Cette récession qui hante les marchés financiers

Par 27 mai 2022mai 30th, 2022No Comments

Le mot n’est plus tabou. Au forum économique de Davos, qui se tient cette année exceptionnellement en mai à cause de la vague Omicron de janvier dernier, la grande majorité des économistes rejette l’hypothèse d’une récession imminente, sans l’écarter d’ici fin 2023. Les sujets de discussion se sont portés sur les trois « R » en Anglais : Récession, Russie et Rates (taux), sans oublier la décarbonisation de l’économie, qui devient un défi majeur à relever au cours de cette décennie.

 

Quels que soient les débats des grands de ce monde, les derniers chiffres économiques ont été franchement décevants et militent actuellement pour un sérieux ralentissement à court-terme, surtout aux États-Unis : les indicateurs PMI de mai, les commandes de biens durables, les ventes de logements neufs et anciens ont été en baisse en avril et nettement inférieurs aux attentes. Parmi certaines données locales, l’indice manufacturier de la FED de Richemont est ressorti négatif à -9 en mai, soit le niveau le plus faible depuis mai 2020, contre +14 en avril. Le marché n’a pas attendu davantage pour changer de cap avec des taux orientés à la baisse, malgré des banques centrales au discours musclé. L’idée étant que la FED n’irait pas jusqu’au bout de son durcissement monétaire et serait contrainte de faire une pause après sa réunion de juillet. Il en résulte une nette baisse du taux à 2 ans américain, désormais à 2,46% contre un plus haut à 2,85% début mai. Ce mouvement entraîne mécaniquement une légère pentification de la courbe, car le repli est moins marqué sur l’échéance à 10 ans qui se négocie à 2,75%. Les opérateurs pensent également que le pic d’inflation est passé outre-Atlantique, puisque les anticipations d’inflation à 2 ans se sont nettement repliées à 3,88% à 2 ans contre presque 5% fin mars.

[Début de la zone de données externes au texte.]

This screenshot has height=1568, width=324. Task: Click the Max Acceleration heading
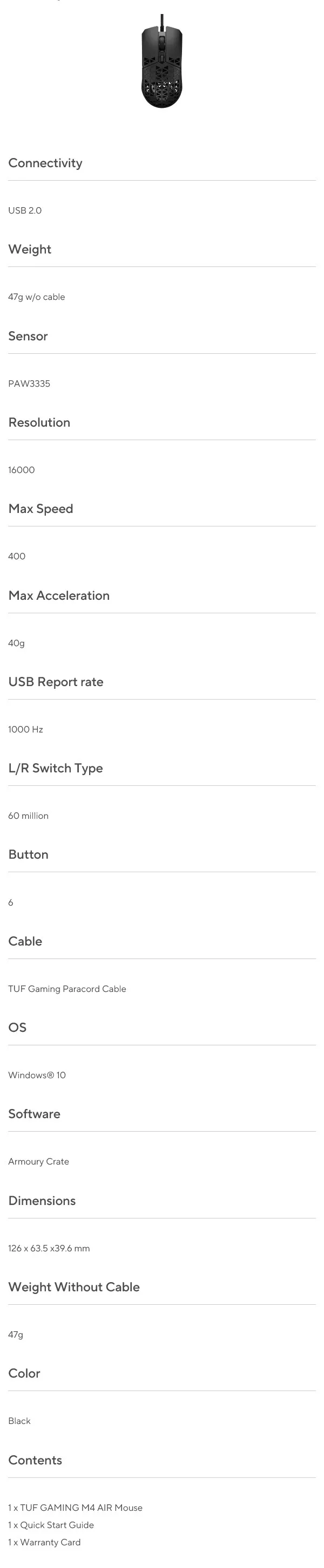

« Bad news is good news? » Ce vieil adage, contre-intuitif pour la plupart d’entre nous, a encore fonctionné, puisque les marchés financiers ont vécu plusieurs séances de hausse, après avoir touché le 20 mai un plus bas annuel en séance sur le Nasdaq. Ce rebond est certes technique, aidé par une repondération des portefeuilles des fonds de pension et diversifiés: la baisse marquée de certains actifs a déclenché une vague d’achats sur les actions pour respecter les objectif d’allocation fixés initialement.

Avec la récente baisse des taux, ce sont naturellement les belles valeurs de croissance qui ont bénéficié de ce processus d’arbitrage. Ainsi Microsoft s’adjuge plus de 5% de hausse sur la semaine. Les optimistes, qui ne croient pas à la récession malgré le choc inflationniste, évoquent la bonne tenue de la consommation. Celle-ci a été révisée à la hausse au premier trimestre à 3,1% contre 2,7% selon les premières estimations. Il est vrai que le comportement des consommateurs a changé de façon drastique et devient de plus en plus difficile à prédire. Les compagnies aériennes en font l’amer expérience. Comble de l’absurde: après deux années de vaches maigres, où elles ont poursuivi une politique de réduction de leurs capacités, elles se voient contraintes, d’annuler des vols à cause d’une demande trop forte. Le personnel navigant, de sécurité au sol et les capacités informatiques sont insuffisants pour honorer une ruée vers les aéroports et les voyages. On se dirige vers une des plus belles saisons touristiques de ces dernière années, à l’opposé d’une récession envisagée chez certains acteurs et malgré cette ambiance pesante sur les marchés. Reconnaissons qu’on a jamais vu une récession dans les pays développés, avec un taux de chômage aussi bas comme actuellement. La demande dispose encore de ressources, même si il est plus difficile de joindre les deux bouts au quotidien pour beaucoup de ménages.